July 15, 2008 | Permalink | Comments (0) | TrackBack (0)

Monday, July 14, 2008

Northwestern Colloquy Publishes Final Version of My Essay, Ordeal By Innocence

Today, the Northwestern Colloquy published my essay, Ordeal by Innocence: Why There Should Be a Wrongdul Incarceration/Execution Exception to Attorney-Client Confidentiality.  The editors at Northwestern did a great job of editing the piece, resulting in some very positive changes and additions to it since the version I previously posted on SSRN.  What I really like about the Colloquy format is that, like a blog, it allows for comments to the essay so that a dialogue about the essay can be continued beyond my initial thoughts.  So, if you have anything you would like to write about the essay after reading it, you can post a comment here, and I will be sure to respond promptly.

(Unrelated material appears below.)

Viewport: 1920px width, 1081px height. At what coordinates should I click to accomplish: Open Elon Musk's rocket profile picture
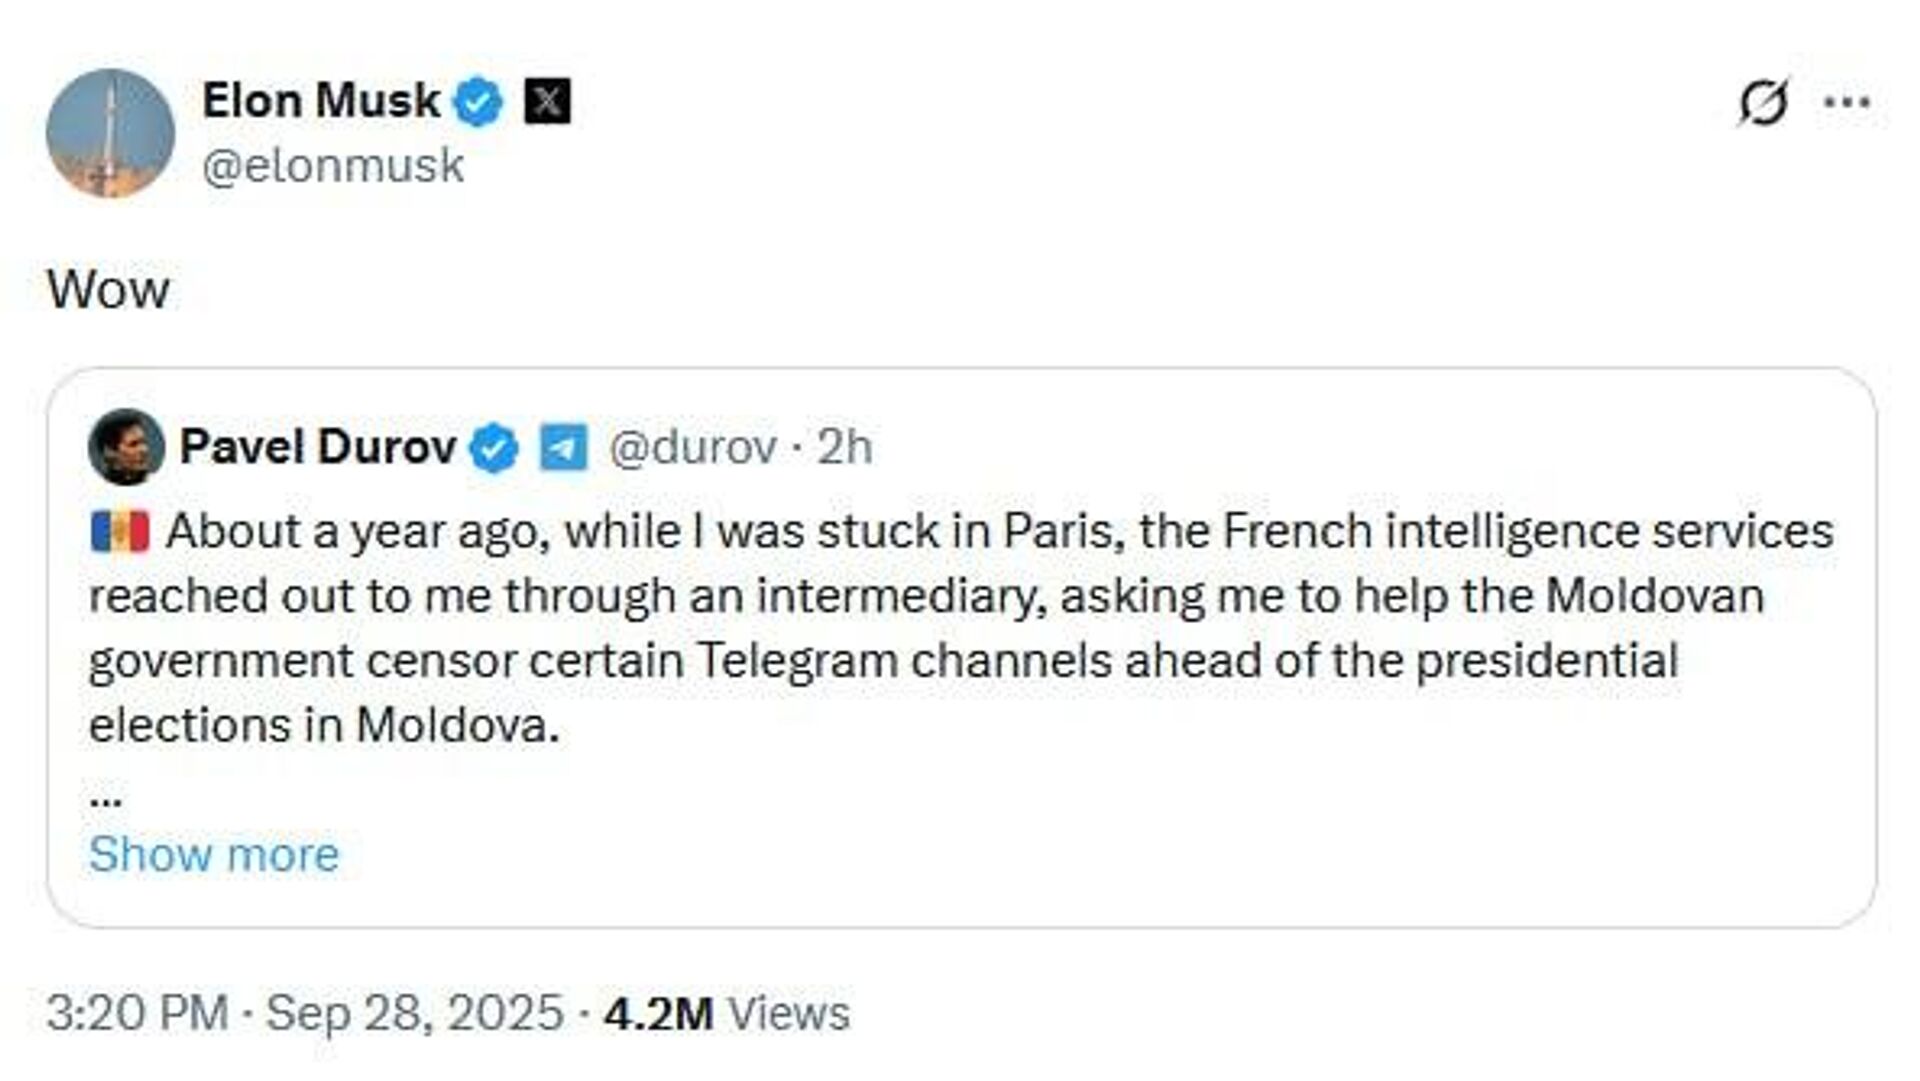[x=110, y=133]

Once again, here is the abstract for the essay:

"In 1982, Alton Logan was convicted of first degree murder based upon being the trigger man in a robbery gone wrong at a Chicagoland McDonald's. What the jury who convicted Logan did not hear was that another man, Andrew Wilson, confessed to the crime Logan allegedly committed. The problem was that Wilson confessed to his attorneys, public defenders Dale Coventry and Jamie Kunz, who confirmed with the relevant authorities that they were bound by the rules of professional responsibility not to disclose their client's confession. Coventry and Kunz did prepare an affidavit detailing Wilson's guilt and in fact planned to come forward if Logan were given the death penalty. Ironically, two holdouts on the jury seemingly spared Logan's life by voting against capital punishment, but in fact dealt him the same fate that would befall the affidavit, being locked up (Logan in a prison cell; the affidavit in a lock box). Pained by pangs of guilt, the public defenders convinced Wilson to allow them to reveal his guilt after his death, resulting in Logan's eventual release from prison twenty-six years after he entered.

How does such an injustice occur? Until recently, the Model Rules of Professional Responsibility prohibited an attorney from disclosing client information relating to a completed crime in which the attorney's services were not used, meaning that an attorney could not disclose that his client committed a crime for which another man was charged or convicted. And while the ABA amended Model Rule 1.6(b)(1) in 2002 to permit attorneys to reveal client information to prevent reasonably certain death or substantial bodily harm, the few commentators to address the issue have curtly concluded that this exception would still not apply to the wrongful incarceration scenario presented by the preceding example. Conversely, Massachusetts Rule of Professional Responsibility 1.6(b)(1) permits attorneys to disclose client information to, inter alia, prevent the wrongful execution or incarceration of another. This article argues that the 25 states which have adopted some form of amended Model Rule 1.6(b)(1) can and should read a similar wrongful incarceration/execution exception into their existing Rules while the remaining 24 states (and the District of Columbia) which have not adopted some form of amended Model Rule 1.6(b)(1) should create such an exception and can do so while causing less violence to the rationales behind attorney-client confidentiality than existing exceptions."